Social media is a flawed product

Meta CEO Mark Zuckerberg leaves Superior Court in Los Angeles, California

Kyle Grillot/Bloomberg via Getty Images

I just sat down to write, but before I typed the words into my document, I pulled out my phone to check my calendar. Then I got a chat notification from a friend who sent me a link to some meme on Instagram. It could also be checked. Below the post are a series of short videos queued up, algorithmically selected to charm me: one about ravens at the Tower of London, another about Indonesian street food. I’ll stick the raven in it. Then another. I can cycle through these reels endlessly and I do. The videos are increasingly disturbing and political. You know what’s coming next. When I look at the computer again, almost 45 minutes have passed.

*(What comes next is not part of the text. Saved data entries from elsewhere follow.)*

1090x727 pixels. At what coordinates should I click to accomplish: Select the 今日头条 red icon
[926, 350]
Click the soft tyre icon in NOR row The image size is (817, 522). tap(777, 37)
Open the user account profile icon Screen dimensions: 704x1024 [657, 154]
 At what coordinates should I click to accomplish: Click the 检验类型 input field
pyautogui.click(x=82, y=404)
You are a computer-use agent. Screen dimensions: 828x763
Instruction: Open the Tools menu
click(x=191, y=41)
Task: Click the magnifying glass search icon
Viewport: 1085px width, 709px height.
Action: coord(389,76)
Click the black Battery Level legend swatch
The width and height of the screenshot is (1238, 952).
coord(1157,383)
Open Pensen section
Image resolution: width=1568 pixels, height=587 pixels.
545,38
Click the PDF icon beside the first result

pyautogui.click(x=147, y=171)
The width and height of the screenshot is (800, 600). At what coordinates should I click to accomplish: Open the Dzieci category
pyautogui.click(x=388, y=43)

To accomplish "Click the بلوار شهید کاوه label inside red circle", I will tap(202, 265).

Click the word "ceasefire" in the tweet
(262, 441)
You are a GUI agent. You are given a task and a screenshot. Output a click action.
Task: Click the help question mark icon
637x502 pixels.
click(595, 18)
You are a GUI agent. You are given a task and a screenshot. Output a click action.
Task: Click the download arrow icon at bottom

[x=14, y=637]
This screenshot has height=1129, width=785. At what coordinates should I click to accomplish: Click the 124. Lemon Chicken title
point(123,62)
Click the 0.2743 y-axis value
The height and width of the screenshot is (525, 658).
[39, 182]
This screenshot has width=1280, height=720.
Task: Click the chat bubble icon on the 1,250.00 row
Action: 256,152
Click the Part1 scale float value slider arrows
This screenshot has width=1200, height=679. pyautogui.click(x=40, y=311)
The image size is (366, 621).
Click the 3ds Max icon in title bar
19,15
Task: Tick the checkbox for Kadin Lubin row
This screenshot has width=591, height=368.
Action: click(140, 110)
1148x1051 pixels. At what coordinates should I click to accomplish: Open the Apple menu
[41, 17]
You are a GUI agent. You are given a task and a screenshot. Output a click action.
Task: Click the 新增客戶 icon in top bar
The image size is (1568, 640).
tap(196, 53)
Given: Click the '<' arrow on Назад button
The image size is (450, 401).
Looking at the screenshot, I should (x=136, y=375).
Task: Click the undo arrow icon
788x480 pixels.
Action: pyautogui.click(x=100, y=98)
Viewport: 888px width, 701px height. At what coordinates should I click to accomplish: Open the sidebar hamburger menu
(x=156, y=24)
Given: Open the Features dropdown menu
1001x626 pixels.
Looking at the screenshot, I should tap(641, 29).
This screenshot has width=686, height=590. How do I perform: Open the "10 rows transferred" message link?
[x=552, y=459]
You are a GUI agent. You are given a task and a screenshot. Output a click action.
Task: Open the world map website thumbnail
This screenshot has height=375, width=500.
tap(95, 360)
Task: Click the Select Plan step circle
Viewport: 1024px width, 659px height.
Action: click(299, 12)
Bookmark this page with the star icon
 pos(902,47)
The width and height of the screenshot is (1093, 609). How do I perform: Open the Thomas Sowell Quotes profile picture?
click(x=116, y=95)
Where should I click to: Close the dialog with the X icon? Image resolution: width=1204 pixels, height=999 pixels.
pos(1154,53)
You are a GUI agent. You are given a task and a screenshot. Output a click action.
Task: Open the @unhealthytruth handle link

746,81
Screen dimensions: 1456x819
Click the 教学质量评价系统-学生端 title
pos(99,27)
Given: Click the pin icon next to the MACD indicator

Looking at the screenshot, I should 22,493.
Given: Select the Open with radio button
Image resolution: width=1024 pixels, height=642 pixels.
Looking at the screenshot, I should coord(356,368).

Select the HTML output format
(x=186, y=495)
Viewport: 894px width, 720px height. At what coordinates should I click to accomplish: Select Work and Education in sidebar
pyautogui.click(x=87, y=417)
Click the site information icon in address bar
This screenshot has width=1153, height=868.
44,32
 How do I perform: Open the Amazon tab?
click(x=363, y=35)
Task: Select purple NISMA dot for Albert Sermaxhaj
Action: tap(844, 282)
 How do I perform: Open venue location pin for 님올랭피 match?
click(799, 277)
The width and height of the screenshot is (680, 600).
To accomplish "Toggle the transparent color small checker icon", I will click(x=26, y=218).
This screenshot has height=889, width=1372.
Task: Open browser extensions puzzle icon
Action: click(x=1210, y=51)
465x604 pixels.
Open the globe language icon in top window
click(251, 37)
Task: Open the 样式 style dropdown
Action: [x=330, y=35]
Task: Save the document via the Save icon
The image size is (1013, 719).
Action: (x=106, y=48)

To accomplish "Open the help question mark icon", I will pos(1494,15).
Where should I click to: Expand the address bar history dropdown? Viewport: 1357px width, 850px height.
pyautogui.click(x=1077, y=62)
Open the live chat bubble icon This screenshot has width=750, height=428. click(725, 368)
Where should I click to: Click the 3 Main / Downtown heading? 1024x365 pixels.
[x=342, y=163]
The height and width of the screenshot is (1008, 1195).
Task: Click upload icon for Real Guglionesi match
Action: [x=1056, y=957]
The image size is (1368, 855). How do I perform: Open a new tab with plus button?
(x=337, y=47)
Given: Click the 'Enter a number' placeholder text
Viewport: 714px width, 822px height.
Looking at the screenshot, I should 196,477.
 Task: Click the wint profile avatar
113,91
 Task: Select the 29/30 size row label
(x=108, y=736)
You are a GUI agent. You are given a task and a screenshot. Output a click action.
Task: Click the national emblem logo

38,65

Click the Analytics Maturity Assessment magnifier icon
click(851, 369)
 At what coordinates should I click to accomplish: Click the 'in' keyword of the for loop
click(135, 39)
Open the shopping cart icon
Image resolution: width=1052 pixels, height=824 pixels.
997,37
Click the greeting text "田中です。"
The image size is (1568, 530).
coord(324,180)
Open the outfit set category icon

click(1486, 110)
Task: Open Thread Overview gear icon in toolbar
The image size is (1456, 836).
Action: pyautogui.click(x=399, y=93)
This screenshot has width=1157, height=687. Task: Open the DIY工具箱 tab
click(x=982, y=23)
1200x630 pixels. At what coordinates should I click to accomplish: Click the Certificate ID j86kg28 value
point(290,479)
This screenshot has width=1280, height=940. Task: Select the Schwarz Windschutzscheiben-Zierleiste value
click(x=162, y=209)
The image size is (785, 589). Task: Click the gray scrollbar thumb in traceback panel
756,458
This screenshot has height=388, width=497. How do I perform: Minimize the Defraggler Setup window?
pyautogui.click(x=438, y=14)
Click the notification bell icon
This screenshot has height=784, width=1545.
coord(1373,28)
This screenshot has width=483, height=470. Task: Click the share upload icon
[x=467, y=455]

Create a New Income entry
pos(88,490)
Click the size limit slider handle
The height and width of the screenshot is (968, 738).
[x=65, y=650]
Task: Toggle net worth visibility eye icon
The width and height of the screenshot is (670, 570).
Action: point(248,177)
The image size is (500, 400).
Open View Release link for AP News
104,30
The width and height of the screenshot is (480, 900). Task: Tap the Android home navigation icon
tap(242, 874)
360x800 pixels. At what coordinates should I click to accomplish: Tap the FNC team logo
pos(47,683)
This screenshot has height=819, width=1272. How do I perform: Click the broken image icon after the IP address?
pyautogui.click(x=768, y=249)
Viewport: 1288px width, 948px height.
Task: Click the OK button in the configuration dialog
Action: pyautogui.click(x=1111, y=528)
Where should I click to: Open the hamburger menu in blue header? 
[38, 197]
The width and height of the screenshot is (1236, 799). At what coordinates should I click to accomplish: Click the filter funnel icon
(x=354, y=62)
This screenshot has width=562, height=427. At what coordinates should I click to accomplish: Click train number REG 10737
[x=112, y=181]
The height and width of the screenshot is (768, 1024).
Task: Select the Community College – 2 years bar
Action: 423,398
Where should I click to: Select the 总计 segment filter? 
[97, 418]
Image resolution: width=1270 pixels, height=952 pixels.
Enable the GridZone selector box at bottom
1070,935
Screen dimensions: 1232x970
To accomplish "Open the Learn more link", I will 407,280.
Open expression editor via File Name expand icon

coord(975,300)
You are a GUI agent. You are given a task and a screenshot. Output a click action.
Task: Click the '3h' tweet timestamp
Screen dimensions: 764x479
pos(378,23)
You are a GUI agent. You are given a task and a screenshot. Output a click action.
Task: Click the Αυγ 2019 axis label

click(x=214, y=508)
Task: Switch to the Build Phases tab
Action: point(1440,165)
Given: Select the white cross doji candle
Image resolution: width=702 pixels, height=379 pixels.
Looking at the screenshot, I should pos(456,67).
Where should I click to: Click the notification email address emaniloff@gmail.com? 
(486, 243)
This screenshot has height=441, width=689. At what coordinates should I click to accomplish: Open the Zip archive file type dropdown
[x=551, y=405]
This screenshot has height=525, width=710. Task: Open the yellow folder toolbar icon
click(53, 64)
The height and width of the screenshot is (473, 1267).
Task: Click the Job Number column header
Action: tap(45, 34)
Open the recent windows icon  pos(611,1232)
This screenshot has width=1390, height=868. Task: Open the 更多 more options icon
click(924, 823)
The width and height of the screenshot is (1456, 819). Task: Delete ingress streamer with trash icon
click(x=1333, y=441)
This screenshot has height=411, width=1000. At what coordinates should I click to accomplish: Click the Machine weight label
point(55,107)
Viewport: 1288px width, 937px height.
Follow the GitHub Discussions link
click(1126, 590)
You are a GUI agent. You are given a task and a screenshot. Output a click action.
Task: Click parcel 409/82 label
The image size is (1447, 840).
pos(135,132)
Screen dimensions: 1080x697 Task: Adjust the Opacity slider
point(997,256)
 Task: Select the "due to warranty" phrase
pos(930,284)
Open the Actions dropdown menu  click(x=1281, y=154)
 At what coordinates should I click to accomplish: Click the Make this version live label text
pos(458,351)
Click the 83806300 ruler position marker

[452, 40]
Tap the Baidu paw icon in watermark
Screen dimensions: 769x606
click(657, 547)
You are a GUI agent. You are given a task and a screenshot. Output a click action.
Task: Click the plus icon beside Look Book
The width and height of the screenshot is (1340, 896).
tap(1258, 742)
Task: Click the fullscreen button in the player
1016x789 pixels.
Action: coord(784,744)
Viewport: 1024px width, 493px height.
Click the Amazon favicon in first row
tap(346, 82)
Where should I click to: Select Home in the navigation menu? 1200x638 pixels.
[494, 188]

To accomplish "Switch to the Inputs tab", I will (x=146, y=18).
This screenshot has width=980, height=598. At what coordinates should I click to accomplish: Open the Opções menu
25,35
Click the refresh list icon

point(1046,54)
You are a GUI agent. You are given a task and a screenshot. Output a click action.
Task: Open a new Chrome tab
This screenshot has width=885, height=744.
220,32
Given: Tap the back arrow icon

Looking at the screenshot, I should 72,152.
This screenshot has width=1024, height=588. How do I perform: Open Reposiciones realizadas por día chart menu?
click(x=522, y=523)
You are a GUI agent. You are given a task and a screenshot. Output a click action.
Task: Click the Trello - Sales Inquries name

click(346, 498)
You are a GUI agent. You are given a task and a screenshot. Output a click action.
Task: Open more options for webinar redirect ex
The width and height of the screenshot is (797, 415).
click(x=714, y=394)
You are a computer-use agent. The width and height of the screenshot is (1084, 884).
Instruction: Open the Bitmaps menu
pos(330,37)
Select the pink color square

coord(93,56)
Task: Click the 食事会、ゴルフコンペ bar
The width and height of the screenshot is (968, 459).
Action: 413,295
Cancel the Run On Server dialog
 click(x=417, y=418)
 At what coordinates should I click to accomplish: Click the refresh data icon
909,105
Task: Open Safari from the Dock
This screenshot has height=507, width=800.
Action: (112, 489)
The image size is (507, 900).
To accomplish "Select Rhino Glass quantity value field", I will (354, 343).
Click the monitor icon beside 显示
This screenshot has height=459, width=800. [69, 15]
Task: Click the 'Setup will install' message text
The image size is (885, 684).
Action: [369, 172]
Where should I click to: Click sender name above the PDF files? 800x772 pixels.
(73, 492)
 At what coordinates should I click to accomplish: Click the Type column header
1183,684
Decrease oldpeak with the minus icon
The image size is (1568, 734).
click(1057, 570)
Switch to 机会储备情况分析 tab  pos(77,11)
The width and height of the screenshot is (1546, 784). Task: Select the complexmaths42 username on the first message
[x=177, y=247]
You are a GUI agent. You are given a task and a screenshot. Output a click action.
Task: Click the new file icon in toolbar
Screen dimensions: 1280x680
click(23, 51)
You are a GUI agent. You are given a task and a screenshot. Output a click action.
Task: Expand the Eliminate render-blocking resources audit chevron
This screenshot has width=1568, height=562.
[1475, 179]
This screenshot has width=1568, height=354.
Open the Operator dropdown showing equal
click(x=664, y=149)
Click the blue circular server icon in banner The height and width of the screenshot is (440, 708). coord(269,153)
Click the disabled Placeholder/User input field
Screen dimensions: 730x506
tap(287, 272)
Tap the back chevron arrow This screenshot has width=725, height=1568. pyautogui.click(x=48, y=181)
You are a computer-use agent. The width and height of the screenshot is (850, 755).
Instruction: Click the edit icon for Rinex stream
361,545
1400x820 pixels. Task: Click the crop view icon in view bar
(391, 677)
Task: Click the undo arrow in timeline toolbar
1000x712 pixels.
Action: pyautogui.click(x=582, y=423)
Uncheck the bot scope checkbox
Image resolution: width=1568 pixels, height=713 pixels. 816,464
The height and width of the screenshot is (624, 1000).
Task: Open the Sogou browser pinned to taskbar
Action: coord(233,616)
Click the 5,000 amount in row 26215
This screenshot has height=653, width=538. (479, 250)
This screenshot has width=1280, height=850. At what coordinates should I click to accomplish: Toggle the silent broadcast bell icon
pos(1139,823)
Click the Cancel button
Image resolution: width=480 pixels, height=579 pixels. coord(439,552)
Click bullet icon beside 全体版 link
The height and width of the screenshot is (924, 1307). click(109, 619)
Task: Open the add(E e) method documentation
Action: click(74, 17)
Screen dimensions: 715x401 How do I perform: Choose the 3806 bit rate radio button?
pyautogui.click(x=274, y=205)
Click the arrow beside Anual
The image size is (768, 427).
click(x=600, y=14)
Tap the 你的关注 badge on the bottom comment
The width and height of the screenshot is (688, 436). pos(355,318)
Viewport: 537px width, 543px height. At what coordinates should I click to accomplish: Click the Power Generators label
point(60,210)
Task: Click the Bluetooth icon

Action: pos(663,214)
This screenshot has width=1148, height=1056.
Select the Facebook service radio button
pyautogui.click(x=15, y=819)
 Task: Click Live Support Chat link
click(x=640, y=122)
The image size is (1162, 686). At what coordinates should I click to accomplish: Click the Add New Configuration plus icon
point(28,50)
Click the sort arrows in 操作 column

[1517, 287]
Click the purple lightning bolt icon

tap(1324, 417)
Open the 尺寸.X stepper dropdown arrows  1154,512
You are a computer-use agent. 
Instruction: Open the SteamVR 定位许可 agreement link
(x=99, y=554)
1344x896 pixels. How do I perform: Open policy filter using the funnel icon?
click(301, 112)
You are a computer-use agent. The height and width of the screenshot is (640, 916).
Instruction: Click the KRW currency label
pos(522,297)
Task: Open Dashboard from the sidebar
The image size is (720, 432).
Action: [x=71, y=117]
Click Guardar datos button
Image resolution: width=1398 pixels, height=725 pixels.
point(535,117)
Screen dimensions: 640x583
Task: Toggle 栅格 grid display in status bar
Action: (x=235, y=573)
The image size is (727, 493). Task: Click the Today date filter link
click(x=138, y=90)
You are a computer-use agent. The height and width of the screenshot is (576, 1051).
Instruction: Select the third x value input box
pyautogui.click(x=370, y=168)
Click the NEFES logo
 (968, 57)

My day is not ruined, but I feel depressed and tired. Where did all that missing time go? How did Instagram squeeze me into watching hundreds of videos (not to mention dozens of ads) when all I wanted to do was check my calendar? And why did I feel so miserable?

The answers to these questions are currently being discussed and will come to court two California court cases brought thousands of individuals and groups against social media giants Meta (owner of Facebook and Instagram), Google (owner of YouTube), Snap (owner of Snapchat), ByteDance (owner of TikTok) and Discord. Plaintiffs in these cases — from school districts to concerned parents — allege that social media platforms pose a danger to children, cause serious psychological harm and even lead to death. Children are exposed to videos of violence, impossible beauty standards and “competitions” that encourage dangerous stunts, and are led down dark rabbit holes from which they may never return. At stake in both cases is one fundamental question: can these companies make people feel terrible?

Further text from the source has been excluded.